I am also curious if all the businesses are fully aware of all the varying govt. programs/bid opportunities that could be available for them. I know that for the company I work for, we are in a rural, hub zone area, and we are registered as a small business. This allows us to win govt. bids and solicitations. I could see value in that as somewhat of the "low hanging fruit" approach to helping existing business grow their revenue, which can result in more jobs, new hire needs, etc. Then a simultaneous effort in drawing in new business.

The work you do is truly helping people and it is inspiring. Thank you for sharing this podcast, I really enjoyed it. The socio-economic and logistical struggles that plague Appalachia are not small, but through hard work from men like you, they clearly can be eased.

Great stuff buddy.

I didn't forget about ya @at1010, just wanted to respond when I could fully articulate a response. And to that point...

I know that the draw for more companies to come to the area is key, but are there also focuses on how to increase business for companies that are already in the area?
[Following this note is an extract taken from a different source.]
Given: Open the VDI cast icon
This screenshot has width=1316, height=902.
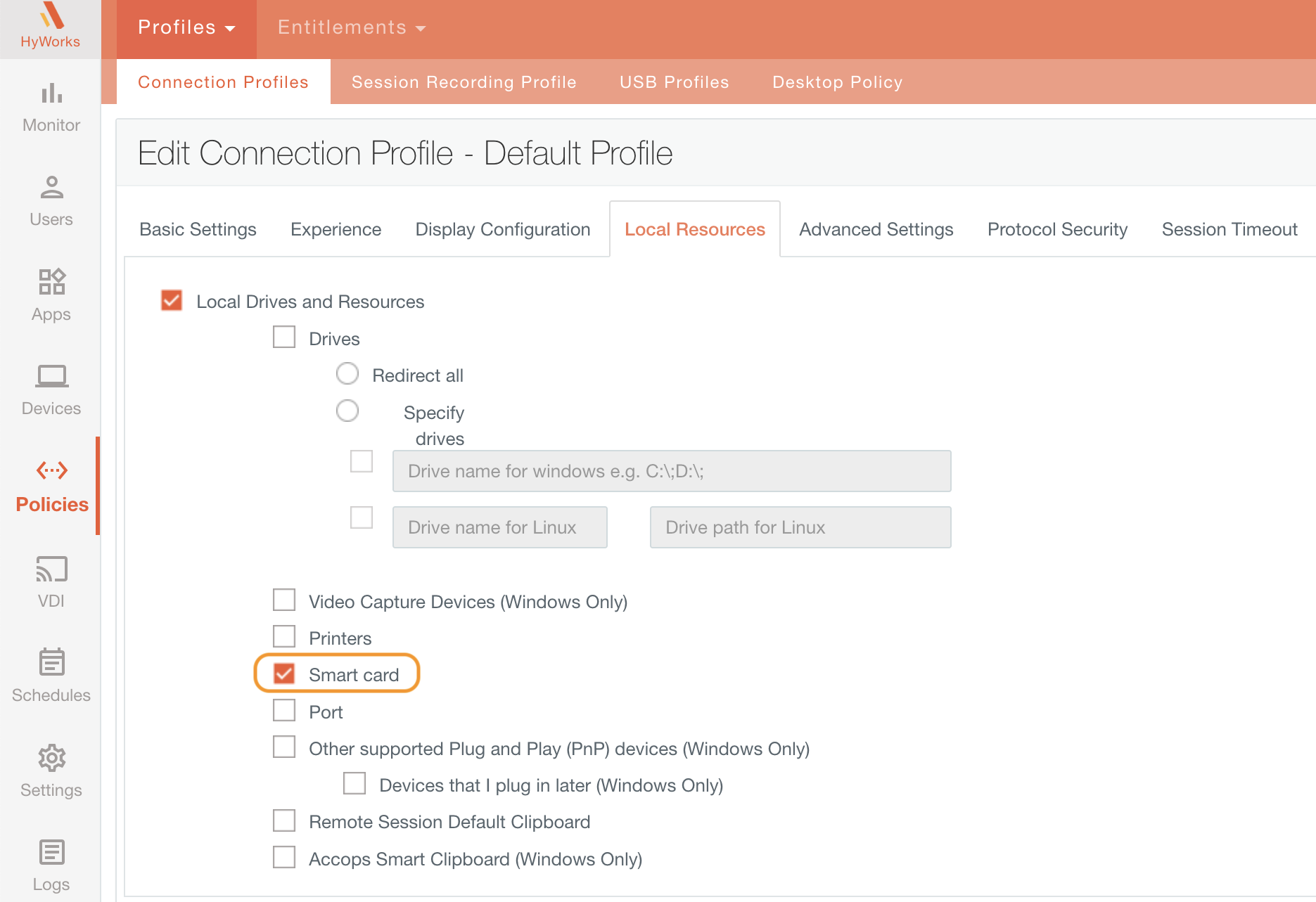Looking at the screenshot, I should [x=51, y=569].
A key metric for folks in my position, especially in Ohio where our state group (JobsOhio) prioritizes this, are BRE visits or Business Retention and Expansion visits. These are 1-on-1 conversations with business leaders regarding their current situations and needs. For me, this usually takes the shape of workforce and/or market development since those are my areas of expertise. When it comes to funding, there is a plethora of programs to support a variety of needs for existing businesses from capital improvements, market access, and workforce development. My professional opinion is that we should spend 80% of our time helping existing businesses and 20% attracting new ones. I’m a little skewed in that breakdown at this point due to our efforts to secure a 165-acre industrial park. I have two potential tenants already, so I’ve spent the vast majority of my time this year trying to close those deals.
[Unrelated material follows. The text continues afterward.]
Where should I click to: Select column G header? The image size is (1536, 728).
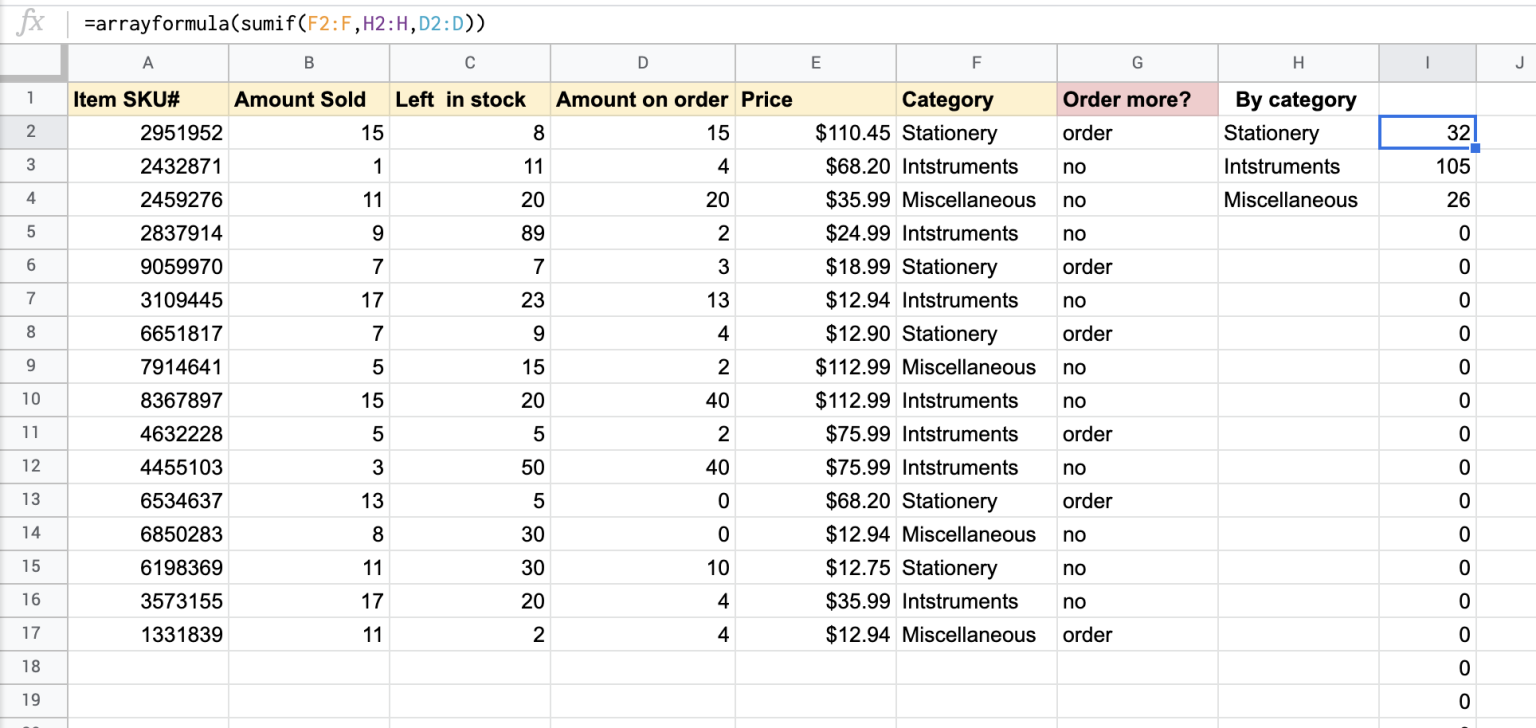point(1137,62)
Also, do you all have the population to support significant industrial investments, from a workforce perspective, or is that a barrier? I know that new business would need to compete with all the chemical companies, do you feel that is a deterrent for new business, as they believe the "good workers" are taken?

Like most rural areas, we would struggle to support a 500-employee project. That said, we lose those projects before they ever get to the workforce component due to a lack of sites and infrastructure. The two projects I mentioned earlier require 130, and 18, employees respectfully. The occupational breakdowns of both projects lend themselves to our regional strengths when it comes to workforce skills and availability. And because they are financed by outside money, they are among the highest paying jobs in those particular job categories, which greatly enhances their ability to attract a qualified workforce. The bigger deterrent for new businesses is our collective inability to pass a drug test. It’s well known that this is a huge issue in Appalachia, and I get asked about it a lot.

I am also curious if all the businesses are fully aware of all the varying govt. programs/bid opportunities that could be available for them.

Some do, most don’t. And honestly, there’s a lot out there that I don’t know about and that’s kind of what I’m paid to do. Thankfully, I have a great network in the state and federal funding arenas, so I know who to call when I need to assess the landscape. Part of conducting a BRE visit is to find the need, then pair that to the funding source that can help with said need. A few of our local businesses have top-shelf HR/talent people who serve on our regional Workforce Investment Board with me and they’re well ahead of the game when it comes to this stuff because of that involvement in the WIB.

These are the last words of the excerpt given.